Natalie Rupnow, the girl accused in the Wisconsin school deaths, is one of the few female mass shooting suspects

Natalie Rupnow, the girl accused in the Wisconsin school deaths, is one of the few female mass shooting suspects

The fatal shooting of a student and a teacher at a private Christian school in Wisconsin on Monday came as a shock even to a nation jaded by the horror of repeated school massacres.

The suspect, Natalie Rupnow, who police say killed herself in the rampage, was only 15 years old – but even more surprising was that she was a girl. Mass shootings by women are vanishingly rare.
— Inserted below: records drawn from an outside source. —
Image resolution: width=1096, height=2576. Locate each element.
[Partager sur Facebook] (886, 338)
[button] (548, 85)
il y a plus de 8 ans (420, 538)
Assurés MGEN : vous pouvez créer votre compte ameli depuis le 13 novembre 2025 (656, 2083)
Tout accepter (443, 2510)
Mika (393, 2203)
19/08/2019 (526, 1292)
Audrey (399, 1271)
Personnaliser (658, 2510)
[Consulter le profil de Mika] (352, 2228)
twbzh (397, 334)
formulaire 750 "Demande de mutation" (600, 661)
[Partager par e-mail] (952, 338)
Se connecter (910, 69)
Of the 441 mass shootings in the United States from 1966 to 2022, only 4.3% were carried out by women, according to research from the Rockefeller Institute of Government, a think tank.

According to an open source database maintained by Mother Jones, there have only been four cases since 1982, plus two in which women acted in partnership with a man.

In 2006, 44-year-old postal worker Jennifer Sanmarco killed seven people and then herself at a postal facility in Santa Barbara, inspired by what she believed was a conspiracy against her. Despite a long history of mental illness — she was placed on disability retirement in 2003 for psychological reasons — she was able to easily purchase a Smith & Wesson 9mm pistol after a routine background check.

In 2014, former tribal chairwoman Cherie Lash Rhoades, then 44, opened fire at the Cedarville Rancheria Tribal Office in the remote northern California town of Alturas, killing four people and seriously injuring two others. The shooting occurred during a hearing on their planned eviction from a property on tribal lands.

The dead included Rhoades’ 50-year-old brother Rurik Davies, 30-year-old nephew Glenn Calonicco and 19-year-old niece Angel Penn, who was holding her newborn baby when she was shot. The child was unharmed, a court heard.

Rhoades was sentenced to death in 2017 and remains one of fewer than 50 women on death row.

Rite Aid distribution center employee Snochia Moseley, 26, killed three people and injured three others at her workplace in Aberdeen, Maryland, before taking her own life in 2018. She had a history of mental illness, but her 9mm pistol was legally owned.

Another shooting was carried out by 28-year-old Audrey Hale, who killed six people, including three children, at a Christian school in Nashville last year and was shot by responding police officers. Police later said Hale identified as transgender and used the pronouns “he/him.”

In 2018, 38-year-old Nasim Aghdam of San Diego opened fire at YouTube headquarters in San Bruno, California.

The American and Iranian injured three people, one of them critically, before taking her own life.

Her confused family said she became angry at the video platform over policies they said were an attempt to “discriminate” against her, reduce views of her animal rights videos and prevent her from making money from them.

She legally purchased the Smith & Wesson 9mm semi-automatic pistol, police said.

A “deeply male act”

Women’s rights activists say the preponderance of men as perpetrators in violent shootings is inextricably linked to statistics showing that the victims are typically women.

A 2019 California Law Review study called mass shootings a “deeply male act,” pointing out that many of the victims of violent and fatal crime in the U.S. are women and are linked to a broader pattern of domestic violence and ideological misogyny .

“Even when mass shootings involve neighbors, strangers and police, women and children overwhelmingly pay the price,” the study says.

The study cited research from the campaign group Everytown for Gun Safety that showed that of the 57% of mass shootings involving an intimate partner or other family member, 64% of the victims were women and children.